━━━━━ Records supplied ━━━━━

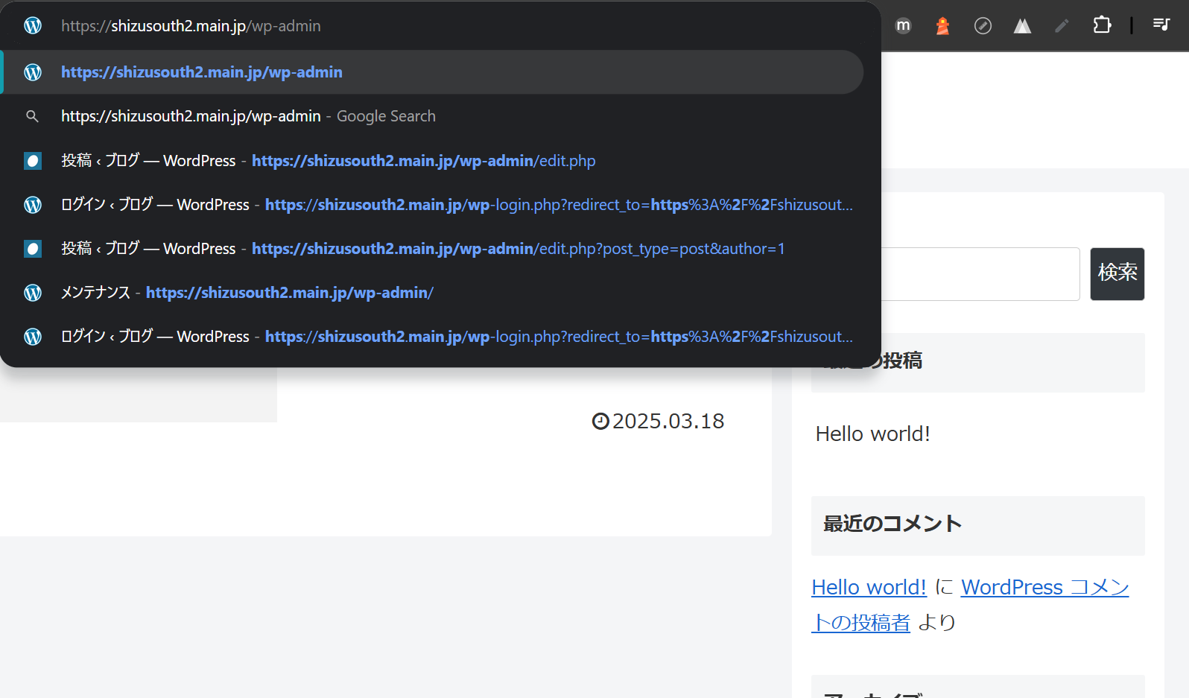Select the last ログイン suggestion in the list
The height and width of the screenshot is (698, 1189).
pyautogui.click(x=456, y=337)
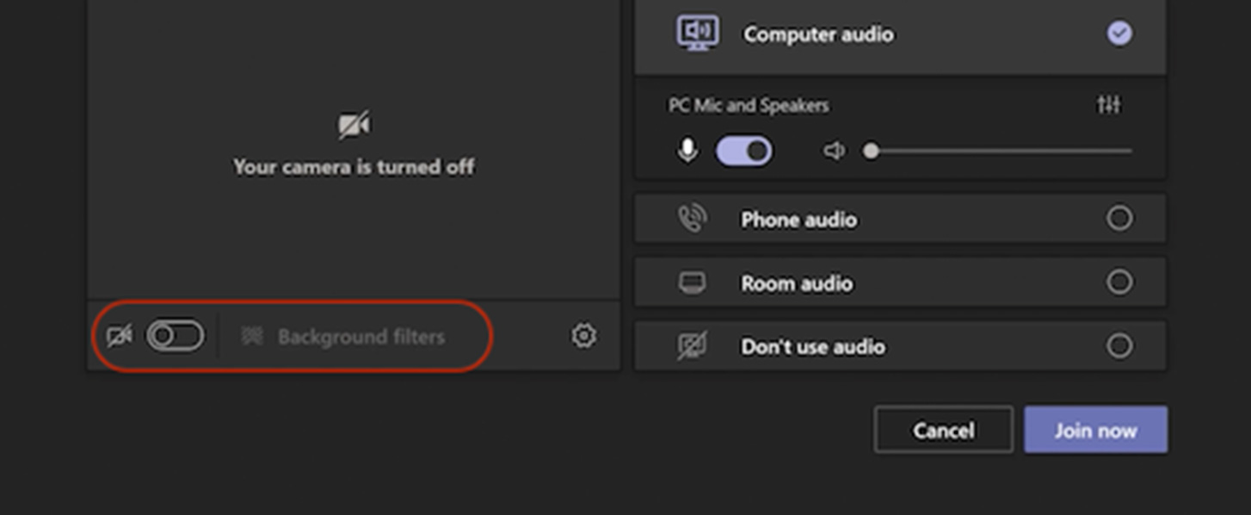Cancel joining the meeting
This screenshot has width=1251, height=515.
click(x=943, y=430)
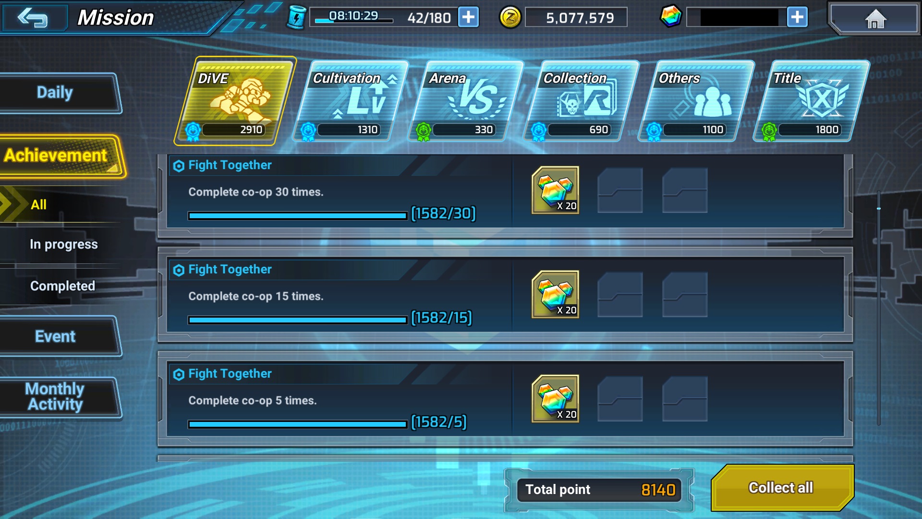Go back using the arrow icon

coord(33,18)
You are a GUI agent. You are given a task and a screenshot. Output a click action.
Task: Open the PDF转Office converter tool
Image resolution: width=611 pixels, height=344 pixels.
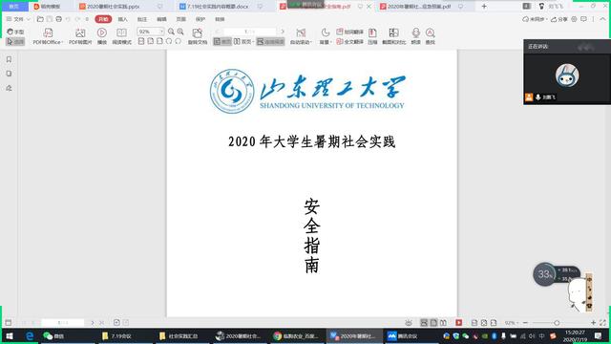tap(48, 36)
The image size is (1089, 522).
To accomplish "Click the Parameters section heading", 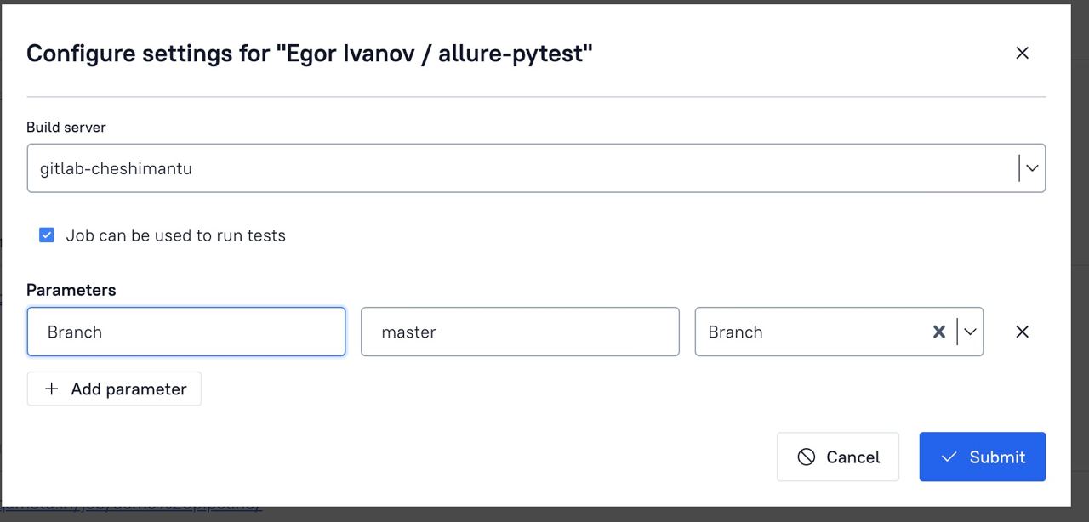I will click(x=71, y=290).
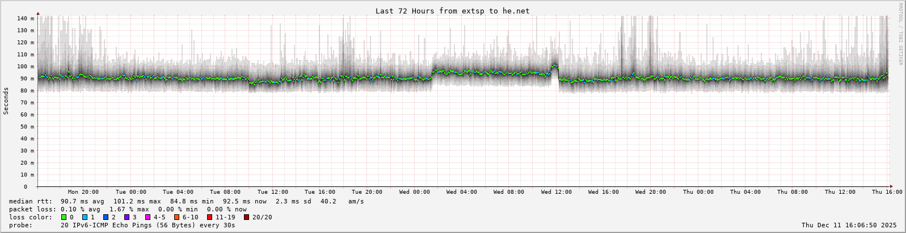
Task: Select the 'Tue 00:00' time axis label
Action: click(x=130, y=192)
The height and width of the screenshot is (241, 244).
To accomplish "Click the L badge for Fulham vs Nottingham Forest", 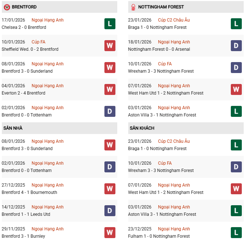I will point(236,233).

━━━━━

Exercise goal —
Write back the stretch of lines above that begins with the line holding "You are a GUI" and ends with the line holding "The image size is (1089, 522).", both included, exactly as written. Pictures stay out.

Problem solution —
You are a GUI agent. You are given a task and a screenshot. Output a click action.
Task: Open the PDF转Office converter tool
Image resolution: width=611 pixels, height=344 pixels.
tap(48, 36)
The image size is (1089, 522).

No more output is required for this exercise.